Tras una nueva versión de la European Warehouse Forum and Cold Chain Convention celebrada durante el mes de noviembre en Amberes (Bélgica), evento que incluyó la presencia de varios de los más relevantes representantes del sector de almacenamiento en frío, se concluyó que la industria de estos centros logísticos deben ser más inteligentes y ecológicos, con mayor producción y un mejor acceso a los consumidores.

Esta misma temática la comparte por ejemplo la Asociación de Explotaciones Frigoríficas, Logística y Distribución, quien ha intentado hacer hincapié en la necesidad de que el almacenamiento en frío se desarrolle siguiendo algunas de las principales demandas de la logística en general, camino en el que pretende ser de tipo Smart y acorde a las necesidades para ser mucho más cercanos y empáticos con el medioambiente.
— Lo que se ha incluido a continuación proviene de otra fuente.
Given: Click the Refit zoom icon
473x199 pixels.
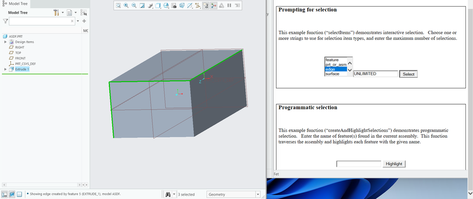Looking at the screenshot, I should pos(118,6).
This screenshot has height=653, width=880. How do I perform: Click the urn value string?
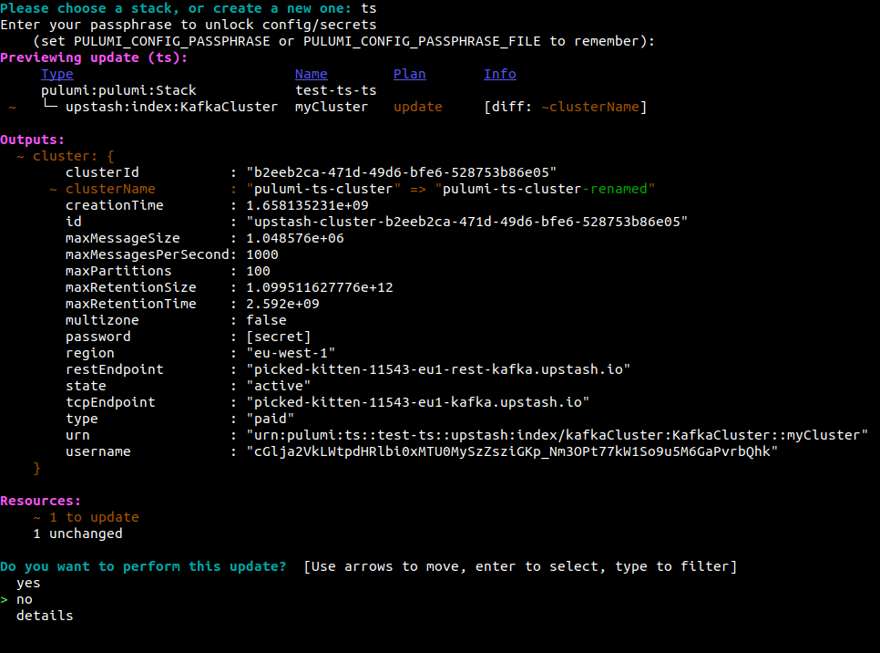(x=557, y=435)
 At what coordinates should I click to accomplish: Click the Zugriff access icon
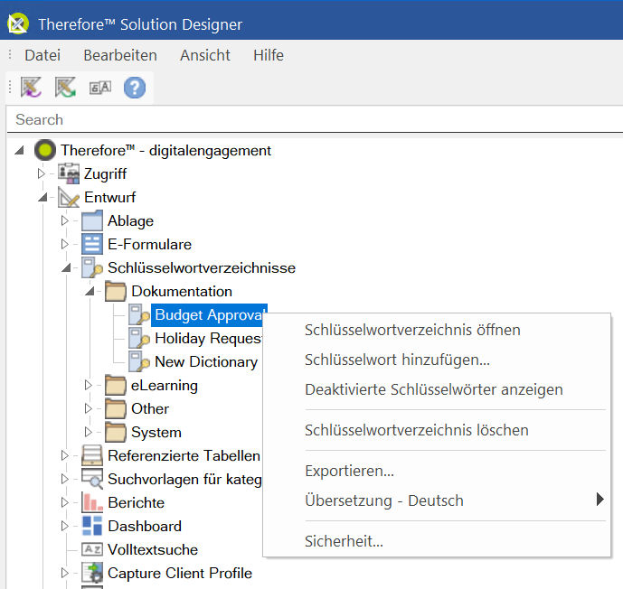pos(69,173)
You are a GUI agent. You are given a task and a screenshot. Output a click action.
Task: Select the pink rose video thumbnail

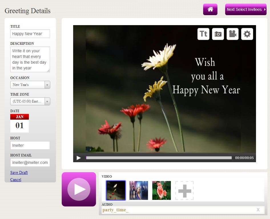162,190
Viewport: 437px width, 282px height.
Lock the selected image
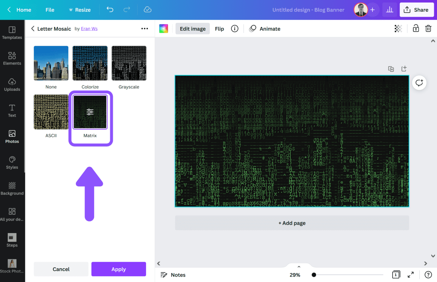click(416, 28)
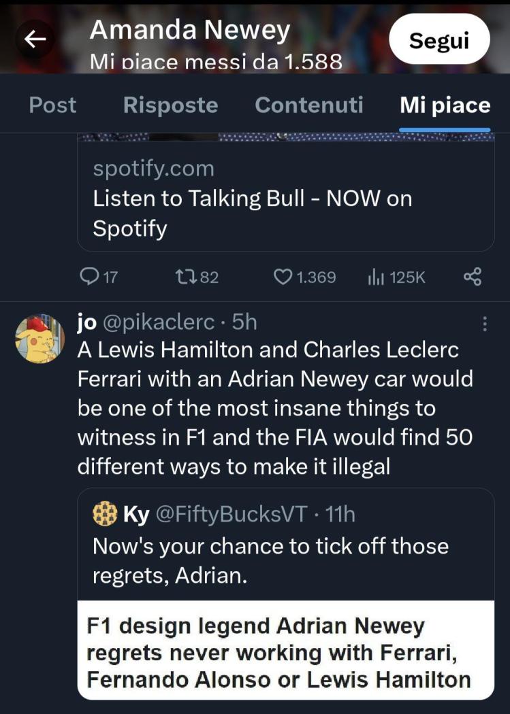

Para dar cumplimiento a estas metas trazadas en el último encuentro, las futuras instalaciones de almacenamiento en frío tendrán que cumplir necesariamente ciertos requisitos que, si bien ya existen, serán indispensables en el porvenir del almacenamiento especializado.

Tales novedades, que deberán ser adoptadas en el corto plazo por parte de los productores de alimentos para el mercado internacional como así también de los distribuidores para el comercio electrónico, tienen como meta reducir los costes de la primera milla logística, paliando así otros en ascenso, por caso la factura energética.
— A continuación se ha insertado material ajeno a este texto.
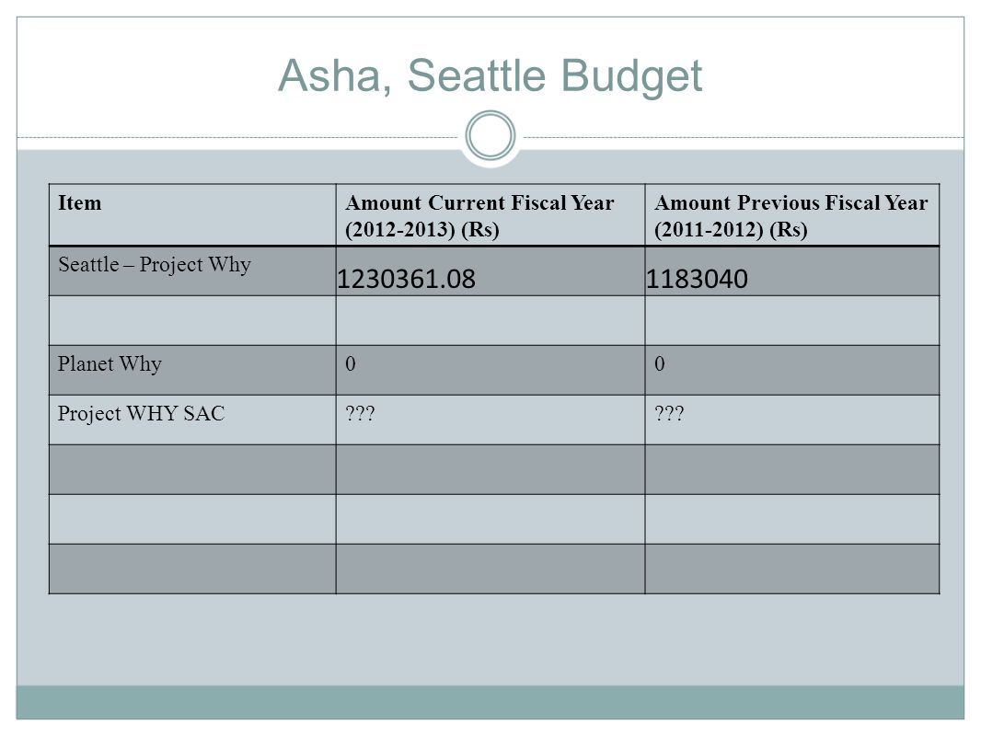Select the 'Seattle – Project Why' cell
981x736 pixels.
click(192, 271)
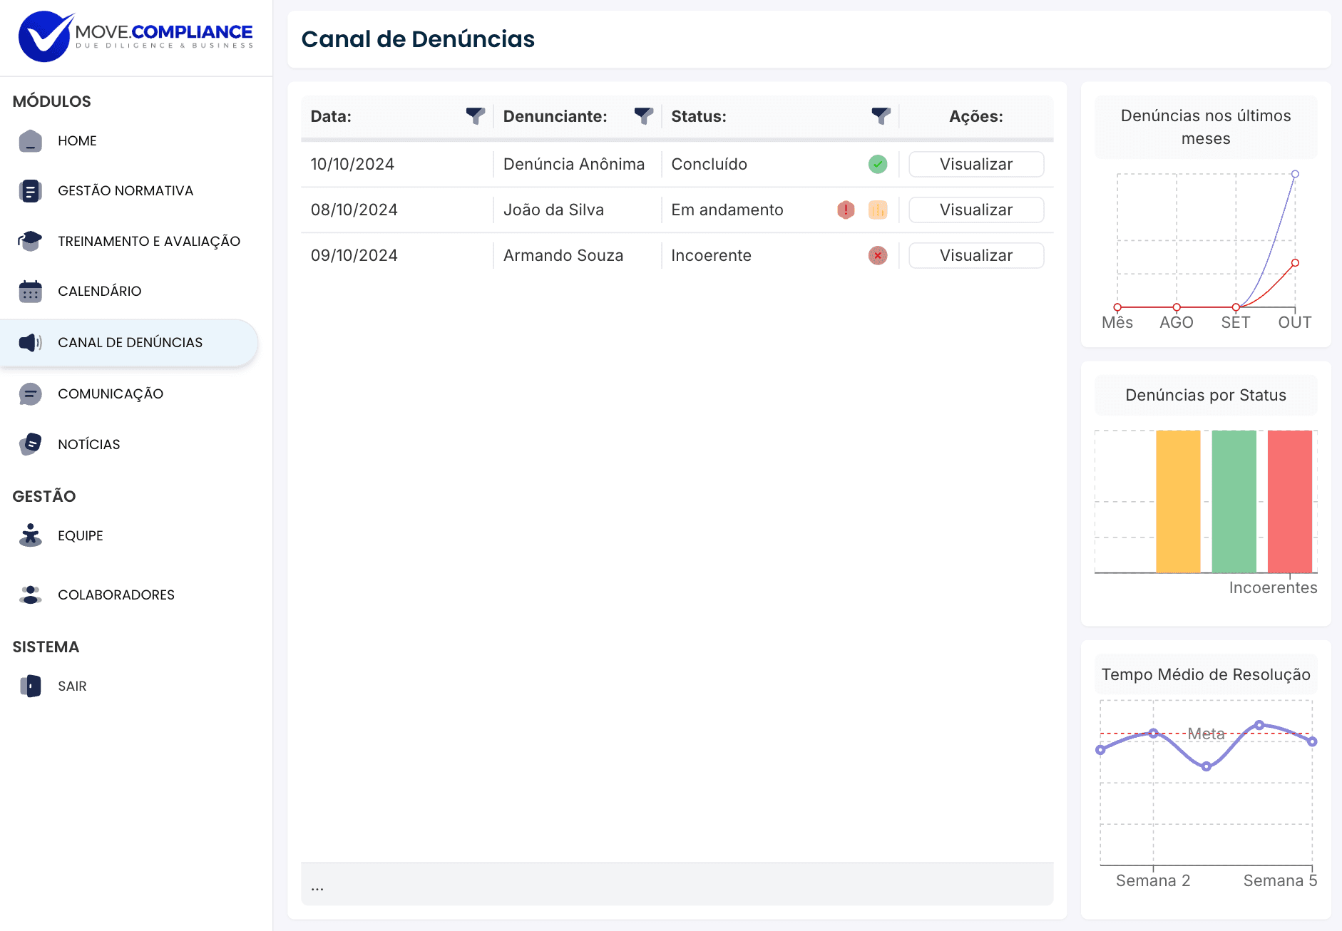The width and height of the screenshot is (1342, 931).
Task: Click the orange in-progress status icon
Action: coord(878,210)
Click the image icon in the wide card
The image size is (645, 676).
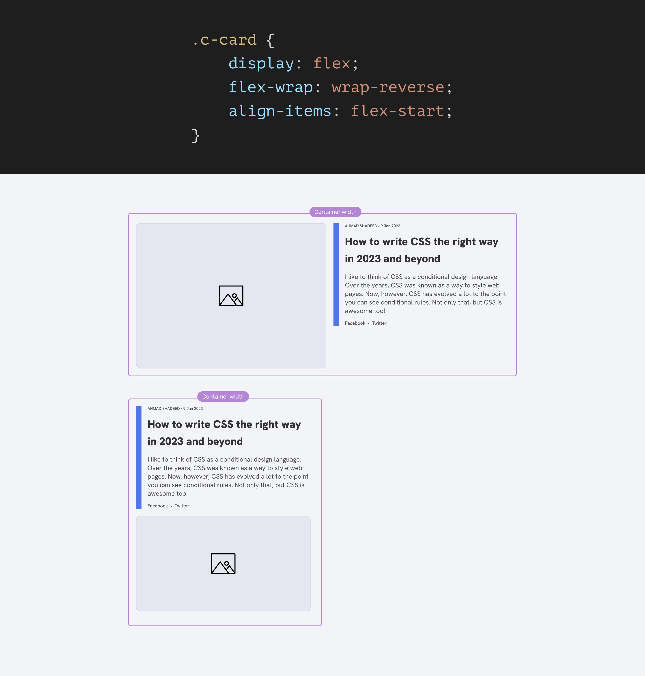coord(231,296)
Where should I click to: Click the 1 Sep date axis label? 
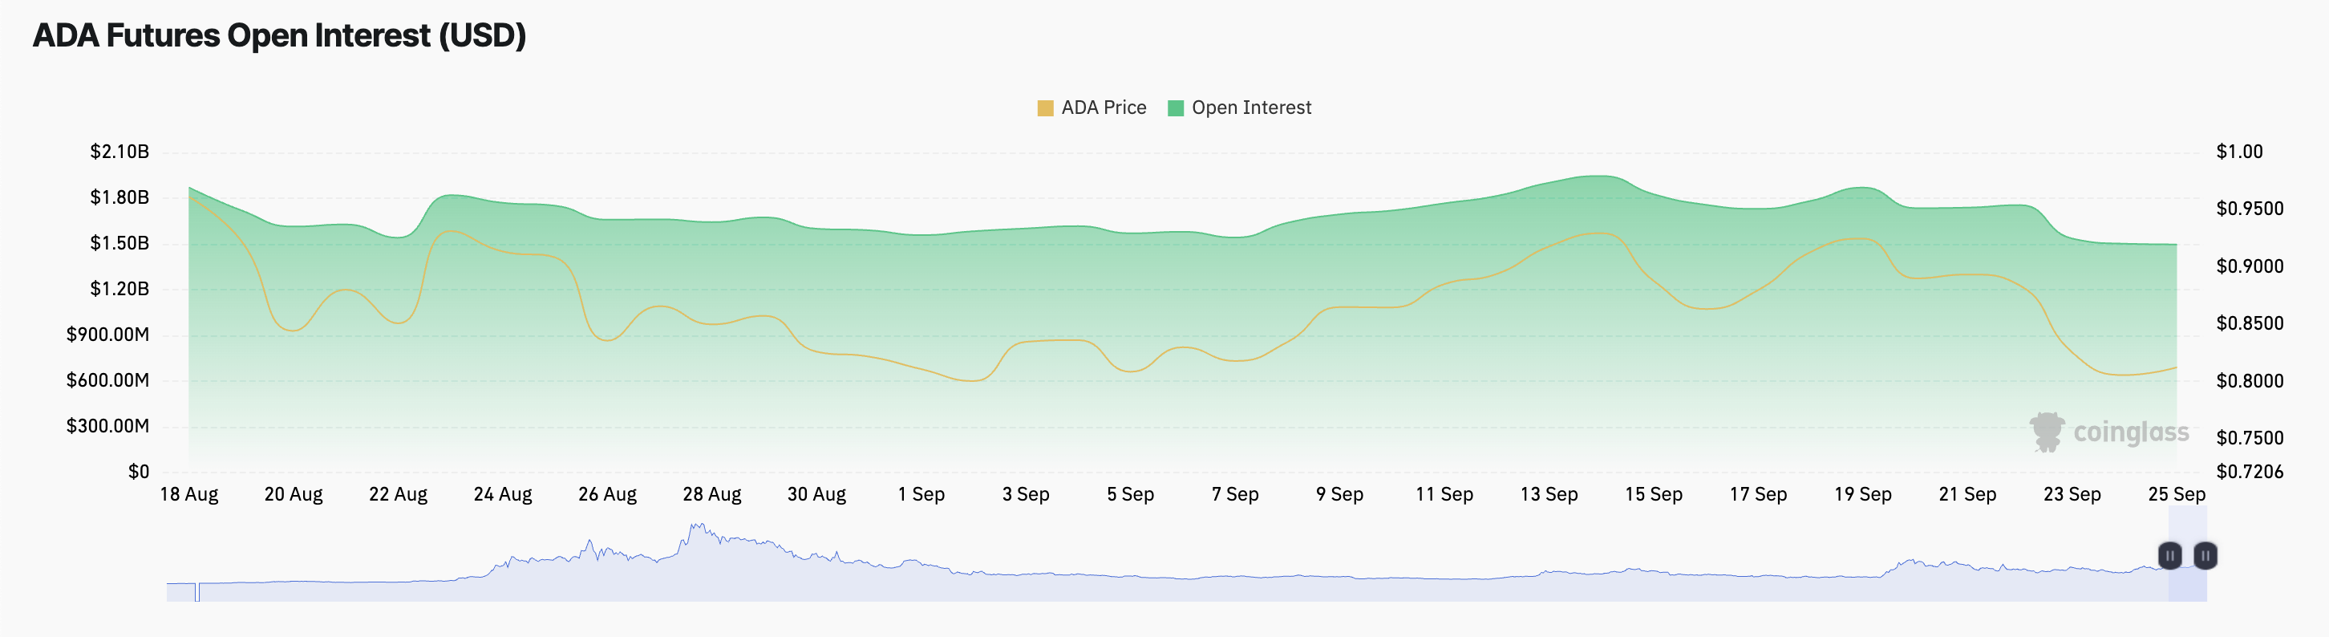click(x=920, y=494)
Por supuesto, quienes ya forman parte del sector son conscientes de las oportunidades que se están abriendo respecto de la prestación de servicios específicos, lo que explica por qué cada vez se invierte más en este almacenamiento y cómo es posible que, a pesar de los altos costes, la logística del frío sigue creciendo sólidamente.

Tecnología en almacenamiento reefer

Es evidente que, en un contexto económico y medioambiental que demanda la reducción del coste energético de la logística del frío, la innovación tecnológica se establece como una constante en el mundo de la refrigeración y del congelado. Una de las principales líneas de investigación se centra en las condiciones termodinámicas en las que se realiza la congelación de los alimentos.

La congelación tradicional se produce a una presión atmosférica constante, por lo que se denomina isobárica, pero hay otro sistema donde lo que permanece constante es el volumen, llamado congelación isocórica. Según recoge el Observatorio del Almacenamiento en Frío que ha elaborado Aldefe en el tercer trimestre del año, la reducción de energía mediante la congelación isocórica puede alcanzar hasta un 70% respecto al modo tradicional.